[Pixel coordinate grounding data]

────────────────

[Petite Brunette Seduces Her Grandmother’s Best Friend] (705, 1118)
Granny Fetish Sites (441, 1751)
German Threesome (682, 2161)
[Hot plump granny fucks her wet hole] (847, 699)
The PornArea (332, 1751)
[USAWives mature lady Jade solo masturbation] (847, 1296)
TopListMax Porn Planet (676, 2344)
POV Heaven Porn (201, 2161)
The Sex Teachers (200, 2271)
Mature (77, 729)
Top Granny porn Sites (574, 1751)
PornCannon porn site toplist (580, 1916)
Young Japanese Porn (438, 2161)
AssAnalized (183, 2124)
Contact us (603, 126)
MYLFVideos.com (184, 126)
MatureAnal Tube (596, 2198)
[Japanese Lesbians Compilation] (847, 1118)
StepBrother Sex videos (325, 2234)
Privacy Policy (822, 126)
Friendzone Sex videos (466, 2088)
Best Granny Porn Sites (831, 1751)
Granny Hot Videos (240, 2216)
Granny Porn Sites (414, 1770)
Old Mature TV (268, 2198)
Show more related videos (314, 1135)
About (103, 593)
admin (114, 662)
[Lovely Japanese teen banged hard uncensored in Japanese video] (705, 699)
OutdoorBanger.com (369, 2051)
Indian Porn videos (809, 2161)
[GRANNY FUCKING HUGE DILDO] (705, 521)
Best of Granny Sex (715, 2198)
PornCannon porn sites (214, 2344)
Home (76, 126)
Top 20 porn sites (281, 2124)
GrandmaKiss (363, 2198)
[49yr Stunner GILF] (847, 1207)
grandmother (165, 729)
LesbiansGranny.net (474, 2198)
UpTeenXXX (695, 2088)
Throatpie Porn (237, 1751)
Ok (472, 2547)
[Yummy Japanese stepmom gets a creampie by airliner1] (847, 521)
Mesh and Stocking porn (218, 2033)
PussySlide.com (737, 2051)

────────────────

[Activity] Using the records above, select and copy every line that has the word "PornCannon".

[Your solution]
PornCannon porn site toplist (580, 1916)
PornCannon porn sites (214, 2344)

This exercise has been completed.